Sam couldn't shoot imaginary Hellhounds to make it go away, just the same as he hadn't been there to shoot the real ones.
He didn't run away. There was no where to run to.
Nor did Sam started shooting empty air just to reassure Dean, even though he would have not hesitated to do so if he thought that it would somehow help his brother.
"It's okay, Dean," Sam whispered instead as he moved quietly through the small room. The wet towel that he grabbed from the bathroom was dripping cold water all over the sheets, but neither of them really cared about that.
Dean flinched when Sam sat in front of him and touched the tip of the cold towel to his forehead.
"Somuchbloodsomuchbloodsomuchblood."
Sam moved his hand, cooling the back of Dean's neck as well. The skin was so hot that he half expected to see smoke rising from where water touched skin.

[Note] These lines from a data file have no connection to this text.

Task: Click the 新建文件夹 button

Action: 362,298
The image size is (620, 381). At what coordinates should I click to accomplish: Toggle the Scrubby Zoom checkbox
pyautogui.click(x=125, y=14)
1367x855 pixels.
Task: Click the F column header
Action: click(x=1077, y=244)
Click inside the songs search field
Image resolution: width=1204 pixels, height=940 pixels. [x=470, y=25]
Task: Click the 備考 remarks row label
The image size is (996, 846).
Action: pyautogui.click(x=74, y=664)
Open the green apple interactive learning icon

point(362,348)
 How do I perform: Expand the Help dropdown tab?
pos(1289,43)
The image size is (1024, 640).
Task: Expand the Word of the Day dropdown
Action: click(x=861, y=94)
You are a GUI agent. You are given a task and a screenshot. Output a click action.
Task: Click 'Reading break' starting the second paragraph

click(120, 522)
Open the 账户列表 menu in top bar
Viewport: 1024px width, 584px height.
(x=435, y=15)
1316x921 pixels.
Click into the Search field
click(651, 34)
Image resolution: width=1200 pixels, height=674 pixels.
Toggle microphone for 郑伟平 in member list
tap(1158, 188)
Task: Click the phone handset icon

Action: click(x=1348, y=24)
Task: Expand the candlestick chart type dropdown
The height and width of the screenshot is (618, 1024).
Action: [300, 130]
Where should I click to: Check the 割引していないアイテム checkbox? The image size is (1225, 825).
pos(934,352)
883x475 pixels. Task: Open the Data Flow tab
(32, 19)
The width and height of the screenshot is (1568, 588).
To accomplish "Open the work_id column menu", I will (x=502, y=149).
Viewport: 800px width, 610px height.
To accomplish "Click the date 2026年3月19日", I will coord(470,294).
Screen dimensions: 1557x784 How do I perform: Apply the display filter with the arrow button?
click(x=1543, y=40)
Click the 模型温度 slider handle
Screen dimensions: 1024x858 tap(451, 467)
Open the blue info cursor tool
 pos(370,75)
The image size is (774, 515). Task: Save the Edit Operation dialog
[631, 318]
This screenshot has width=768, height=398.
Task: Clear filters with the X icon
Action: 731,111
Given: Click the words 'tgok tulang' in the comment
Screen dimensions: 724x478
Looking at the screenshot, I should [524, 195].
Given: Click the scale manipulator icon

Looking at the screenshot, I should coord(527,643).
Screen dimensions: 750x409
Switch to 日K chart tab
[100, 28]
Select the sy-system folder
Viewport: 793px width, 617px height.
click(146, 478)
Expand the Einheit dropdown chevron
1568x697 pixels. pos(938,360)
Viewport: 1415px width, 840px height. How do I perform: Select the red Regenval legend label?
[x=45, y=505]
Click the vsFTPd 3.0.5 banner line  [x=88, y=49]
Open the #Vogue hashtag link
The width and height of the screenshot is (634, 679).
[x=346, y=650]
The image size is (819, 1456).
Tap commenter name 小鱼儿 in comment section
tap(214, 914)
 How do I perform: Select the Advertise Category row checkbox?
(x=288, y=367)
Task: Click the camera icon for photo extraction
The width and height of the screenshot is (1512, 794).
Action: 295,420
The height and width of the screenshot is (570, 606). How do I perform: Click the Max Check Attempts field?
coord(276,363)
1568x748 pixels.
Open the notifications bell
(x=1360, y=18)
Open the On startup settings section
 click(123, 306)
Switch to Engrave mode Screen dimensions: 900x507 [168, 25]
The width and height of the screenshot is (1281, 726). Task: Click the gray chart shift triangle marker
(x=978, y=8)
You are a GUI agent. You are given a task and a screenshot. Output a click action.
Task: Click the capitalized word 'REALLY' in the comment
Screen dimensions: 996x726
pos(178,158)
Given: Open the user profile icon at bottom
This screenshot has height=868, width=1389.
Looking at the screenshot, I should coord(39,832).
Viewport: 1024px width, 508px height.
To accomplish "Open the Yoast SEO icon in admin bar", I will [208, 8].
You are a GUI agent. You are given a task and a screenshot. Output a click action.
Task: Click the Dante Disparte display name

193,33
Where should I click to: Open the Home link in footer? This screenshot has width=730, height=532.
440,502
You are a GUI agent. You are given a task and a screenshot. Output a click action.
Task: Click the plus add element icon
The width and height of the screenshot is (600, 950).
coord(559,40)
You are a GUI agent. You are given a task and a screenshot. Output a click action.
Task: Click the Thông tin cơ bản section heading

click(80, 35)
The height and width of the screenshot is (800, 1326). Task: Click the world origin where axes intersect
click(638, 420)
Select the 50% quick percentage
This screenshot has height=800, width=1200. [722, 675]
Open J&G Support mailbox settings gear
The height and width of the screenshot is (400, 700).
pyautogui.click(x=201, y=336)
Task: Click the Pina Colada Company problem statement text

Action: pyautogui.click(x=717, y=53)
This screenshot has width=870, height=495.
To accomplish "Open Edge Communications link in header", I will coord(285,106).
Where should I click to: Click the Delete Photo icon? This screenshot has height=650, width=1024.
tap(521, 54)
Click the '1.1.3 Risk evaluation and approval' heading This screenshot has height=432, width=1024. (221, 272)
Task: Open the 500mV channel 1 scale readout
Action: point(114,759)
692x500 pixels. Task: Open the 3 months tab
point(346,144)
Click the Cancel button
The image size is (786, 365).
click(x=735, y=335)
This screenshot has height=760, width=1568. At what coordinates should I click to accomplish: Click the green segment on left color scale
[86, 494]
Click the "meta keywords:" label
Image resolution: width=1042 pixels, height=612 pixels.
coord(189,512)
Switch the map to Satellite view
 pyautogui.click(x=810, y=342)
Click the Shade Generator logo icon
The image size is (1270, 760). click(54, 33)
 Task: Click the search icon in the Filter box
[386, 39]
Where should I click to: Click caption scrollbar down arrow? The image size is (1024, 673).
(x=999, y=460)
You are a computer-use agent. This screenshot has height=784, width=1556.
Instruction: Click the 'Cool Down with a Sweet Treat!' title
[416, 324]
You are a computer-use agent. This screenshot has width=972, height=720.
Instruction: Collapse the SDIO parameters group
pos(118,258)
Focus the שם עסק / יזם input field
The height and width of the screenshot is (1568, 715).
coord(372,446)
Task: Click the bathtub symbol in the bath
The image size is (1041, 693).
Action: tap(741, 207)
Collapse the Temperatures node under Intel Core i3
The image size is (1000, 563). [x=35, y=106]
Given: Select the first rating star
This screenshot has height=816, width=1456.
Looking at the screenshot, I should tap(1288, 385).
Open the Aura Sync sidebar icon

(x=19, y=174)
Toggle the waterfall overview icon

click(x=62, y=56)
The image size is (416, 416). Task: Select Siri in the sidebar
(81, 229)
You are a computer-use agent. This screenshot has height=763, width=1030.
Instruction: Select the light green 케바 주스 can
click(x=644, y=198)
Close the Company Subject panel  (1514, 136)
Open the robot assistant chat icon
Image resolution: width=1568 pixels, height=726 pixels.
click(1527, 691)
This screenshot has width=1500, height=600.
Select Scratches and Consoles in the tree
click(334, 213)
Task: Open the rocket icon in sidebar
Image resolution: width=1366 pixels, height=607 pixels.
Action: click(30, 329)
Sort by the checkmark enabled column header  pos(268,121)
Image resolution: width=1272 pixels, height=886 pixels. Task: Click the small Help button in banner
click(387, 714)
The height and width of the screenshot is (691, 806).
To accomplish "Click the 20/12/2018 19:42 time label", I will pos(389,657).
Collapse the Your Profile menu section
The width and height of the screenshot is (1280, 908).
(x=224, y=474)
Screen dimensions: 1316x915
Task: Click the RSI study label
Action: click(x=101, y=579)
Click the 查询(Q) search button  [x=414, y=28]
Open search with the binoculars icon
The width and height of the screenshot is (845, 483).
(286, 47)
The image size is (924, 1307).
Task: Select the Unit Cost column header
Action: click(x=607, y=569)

"They won't shuddup, Sam," Dean whispered. His head kept nodding forward, half from the rhythm of his swinging torso, more than half from exhaustion. "There's so much bloodbloodbloodblood…"
Sam, on his knees on top of the bed, moved an inch closer to Dean, like a devout man paying a promise on holy ground. When one end of the towel started to grow as hot as Dean's fevered skin, he turned it around and started all over again. Forehead, neck, arms, face.
Dean stopped rocking, eyes watching intently the mesmerizing movement of the wet towel. Sam was wiping away nothing but sweat and heat; from the way Dean's mumbles started to quieten and his body slowly relaxed against Sam's chest, Sam knew that he was wiping away imaginary blood as well.
"It's okay… I'll make you whole again," Sam whispered into soaked wisps of spiky hair.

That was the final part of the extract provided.